- [EXERCISE OBJECTIVE]
Nothing but the lines from the one containing "Click the voice-to-text microphone icon" through the one containing "1171x541 pixels.", both included, should be given again, each exactly as written below.

- [MATERIAL FOR THE TASK]
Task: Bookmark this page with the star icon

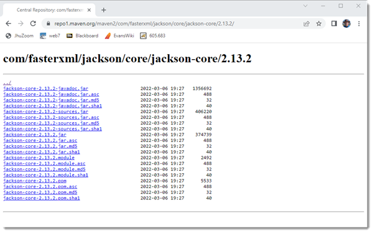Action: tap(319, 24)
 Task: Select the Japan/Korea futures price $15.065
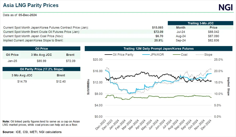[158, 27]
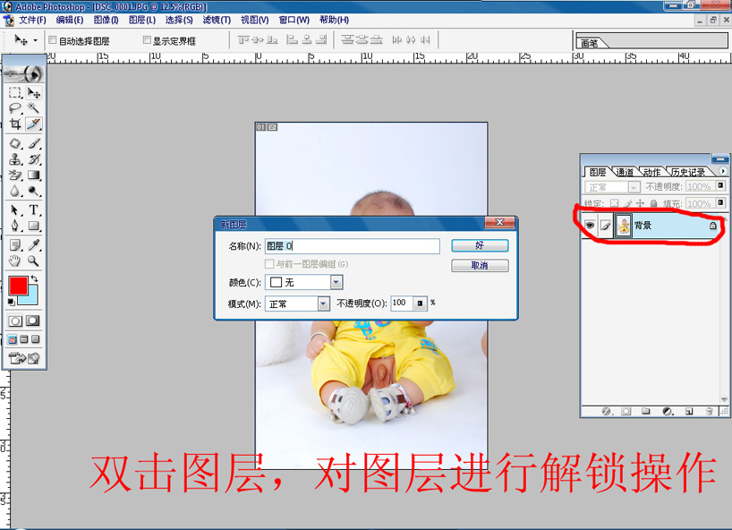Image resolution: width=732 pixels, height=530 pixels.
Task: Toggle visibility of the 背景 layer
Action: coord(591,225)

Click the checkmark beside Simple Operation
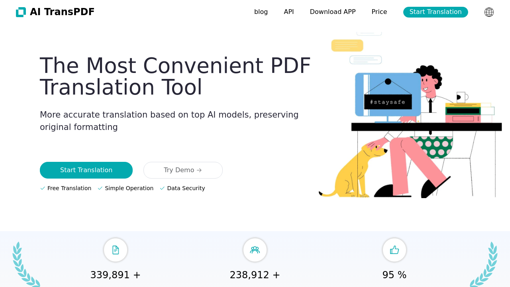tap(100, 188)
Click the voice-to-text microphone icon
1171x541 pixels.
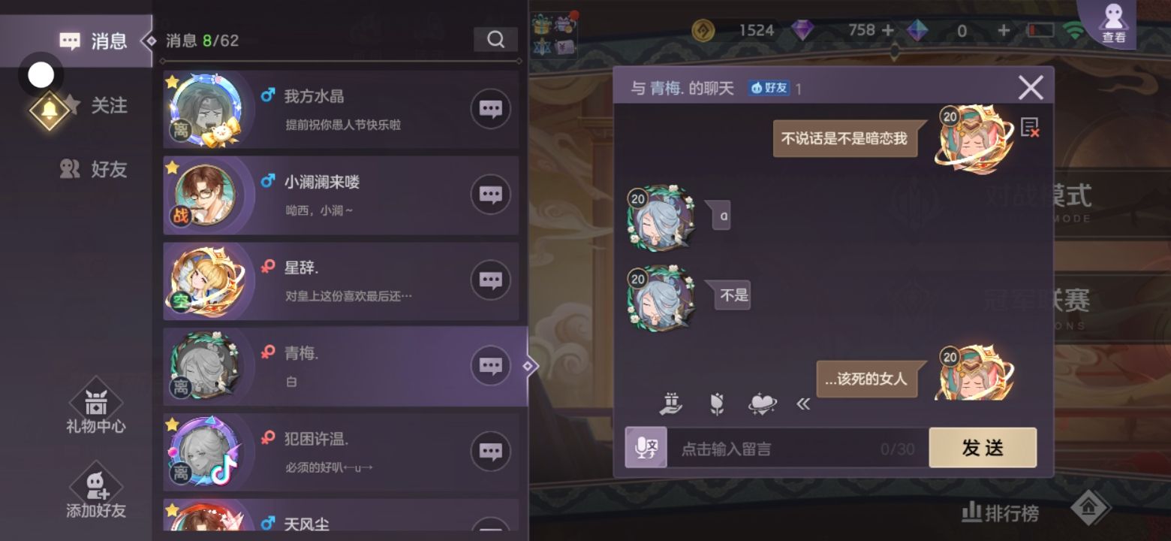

---

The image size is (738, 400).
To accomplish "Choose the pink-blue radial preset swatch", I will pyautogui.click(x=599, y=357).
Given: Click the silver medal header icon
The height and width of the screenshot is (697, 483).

- [ANSWER FOR THE TASK]
Click the voice-to-text microphone icon
1171x541 pixels.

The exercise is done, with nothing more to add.